══ Information given ══

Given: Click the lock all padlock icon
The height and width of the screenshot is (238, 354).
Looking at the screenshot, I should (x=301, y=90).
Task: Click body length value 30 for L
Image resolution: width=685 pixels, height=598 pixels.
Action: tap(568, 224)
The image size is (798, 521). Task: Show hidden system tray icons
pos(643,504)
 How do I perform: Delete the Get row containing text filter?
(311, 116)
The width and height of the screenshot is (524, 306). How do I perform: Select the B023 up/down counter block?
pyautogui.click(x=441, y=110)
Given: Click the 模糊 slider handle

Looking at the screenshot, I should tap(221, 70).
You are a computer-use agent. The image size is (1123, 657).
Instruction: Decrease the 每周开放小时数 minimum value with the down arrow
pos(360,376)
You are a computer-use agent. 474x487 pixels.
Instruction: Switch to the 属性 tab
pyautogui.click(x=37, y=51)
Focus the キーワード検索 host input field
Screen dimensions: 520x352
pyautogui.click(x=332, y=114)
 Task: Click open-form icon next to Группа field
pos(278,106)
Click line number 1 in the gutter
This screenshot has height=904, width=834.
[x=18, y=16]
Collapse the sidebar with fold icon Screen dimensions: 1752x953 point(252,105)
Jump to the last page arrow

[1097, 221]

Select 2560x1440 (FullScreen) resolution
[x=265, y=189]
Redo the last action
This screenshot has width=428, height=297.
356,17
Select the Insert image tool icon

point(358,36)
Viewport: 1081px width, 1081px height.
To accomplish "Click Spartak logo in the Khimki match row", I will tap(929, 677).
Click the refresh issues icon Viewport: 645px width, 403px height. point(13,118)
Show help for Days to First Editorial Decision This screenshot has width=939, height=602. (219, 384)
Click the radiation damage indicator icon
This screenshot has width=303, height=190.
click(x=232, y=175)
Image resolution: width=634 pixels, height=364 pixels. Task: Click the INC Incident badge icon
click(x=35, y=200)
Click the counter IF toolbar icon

═══

**Exercise prompt**
Rewrite every row above, swapping "Instruction" for "Command" and leaving everything else unchanged.

**Result below**
Given: Click the lock all padlock icon
The height and width of the screenshot is (238, 354).
Looking at the screenshot, I should (x=301, y=90).
Task: Click body length value 30 for L
Image resolution: width=685 pixels, height=598 pixels.
Action: tap(568, 224)
The image size is (798, 521). Task: Show hidden system tray icons
pos(643,504)
 How do I perform: Delete the Get row containing text filter?
(311, 116)
The width and height of the screenshot is (524, 306). How do I perform: Select the B023 up/down counter block?
pyautogui.click(x=441, y=110)
Given: Click the 模糊 slider handle

Looking at the screenshot, I should tap(221, 70).
You are a computer-use agent. The image size is (1123, 657).
Command: Decrease the 每周开放小时数 minimum value with the down arrow
pos(360,376)
You are a computer-use agent. 474x487 pixels.
Command: Switch to the 属性 tab
pyautogui.click(x=37, y=51)
Focus the キーワード検索 host input field
Screen dimensions: 520x352
pyautogui.click(x=332, y=114)
 Task: Click open-form icon next to Группа field
pos(278,106)
Click line number 1 in the gutter
This screenshot has height=904, width=834.
[x=18, y=16]
Collapse the sidebar with fold icon Screen dimensions: 1752x953 point(252,105)
Jump to the last page arrow

[1097, 221]

Select 2560x1440 (FullScreen) resolution
[x=265, y=189]
Redo the last action
This screenshot has width=428, height=297.
356,17
Select the Insert image tool icon

point(358,36)
Viewport: 1081px width, 1081px height.
To accomplish "Click Spartak logo in the Khimki match row", I will tap(929, 677).
Click the refresh issues icon Viewport: 645px width, 403px height. point(13,118)
Show help for Days to First Editorial Decision This screenshot has width=939, height=602. (219, 384)
Click the radiation damage indicator icon
This screenshot has width=303, height=190.
click(x=232, y=175)
Image resolution: width=634 pixels, height=364 pixels. Task: Click the INC Incident badge icon
click(x=35, y=200)
Click the counter IF toolbar icon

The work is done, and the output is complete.